— USING THE INFORMATION —
1. From the passage about the Washington Square Park conservancy, reproduce the text between "A spokesperson for" and "and senior citizens.", inclusive.
2. In the passage about the Washington Square Park conservancy, who is named as the group's Deputy Director?

On the morning of June 6th, after police in riot gear clashed with park-goers over their enforcement of a new 10 p.m. curfew, Castro asked the conservancy’s chairperson Betsey Ely to call him for a “briefing” on the situation. “Hooligans,” she wrote back. “I saw lots of videos. Will call soon.”

In another email sent a week later, Ely requested that Parks Enforcement Patrol officers “stop amplified music by the fountain.” Will Morrison, the park administrator, wrote back three minutes later: “Yes I just asked them to head over.”

Morrison, who is tasked with overseeing parks operations, also consulted with the private group about a decision to barricade a corner of the park long associated with homelessness and drug use, reserving it instead for “Conservancy-led kids programming.”

“Kudos to one and all,” Ely replied. “Now next steps, how do we maintain it?”

A spokesperson for the conservancy declined requests to interview Ely, Hughes and other board members. Attempts to reach Hughes separately were unsuccessful. In a statement, the group’s Deputy Director Sheryl Woodruff said the conservancy was focused on supporting “landscapes, maintenance, and community” in the park.

Hooligans … I saw lots of videos. Will call soon.
Washington Square Park conservancy chairperson Betsey Ely

In 2021, the group raised $336,000 toward that effort, providing grants to the city that funded two gardeners, two maintenance workers, and a playground associate. The conservancy is currently hiring its own “program manager” to plan events aimed at kids and senior citizens.

“Within our community area, we offer a wide range of free public programming open to all, with activities for kids and adults of all ages from fitness to art, working to deliver something for everyone that spends time in Washington Square Park,” Woodruff said.

— RECORDED DATA —

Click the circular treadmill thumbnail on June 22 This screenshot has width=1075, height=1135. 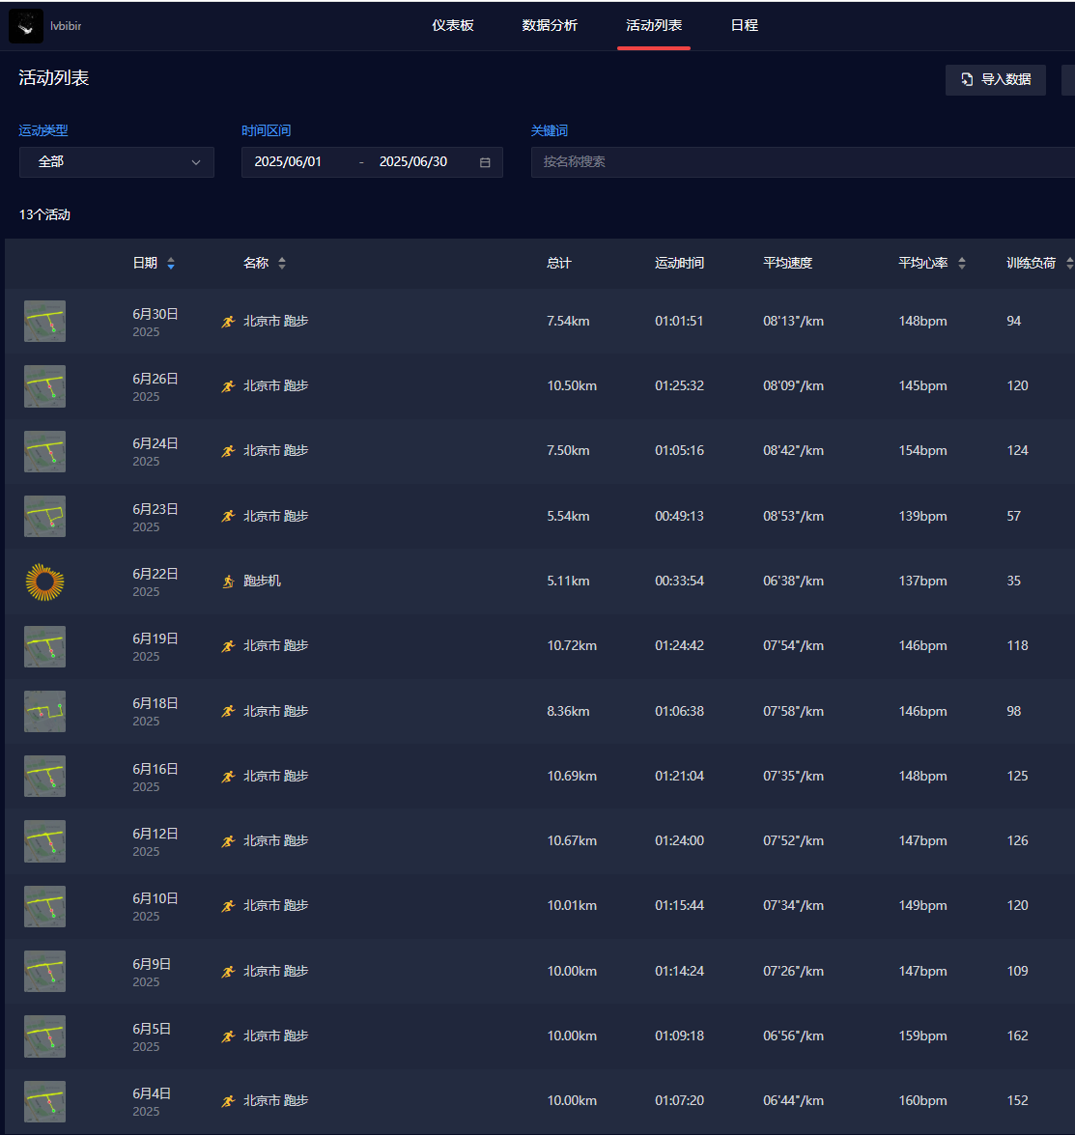pos(44,582)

— SOLUTIONS TO THE PROBLEMS —
1.
A spokesperson for the conservancy declined requests to interview Ely, Hughes and other board members. Attempts to reach Hughes separately were unsuccessful. In a statement, the group’s Deputy Director Sheryl Woodruff said the conservancy was focused on supporting “landscapes, maintenance, and community” in the park.

Hooligans … I saw lots of videos. Will call soon.
Washington Square Park conservancy chairperson Betsey Ely

In 2021, the group raised $336,000 toward that effort, providing grants to the city that funded two gardeners, two maintenance workers, and a playground associate. The conservancy is currently hiring its own “program manager” to plan events aimed at kids and senior citizens.

2. Sheryl Woodruff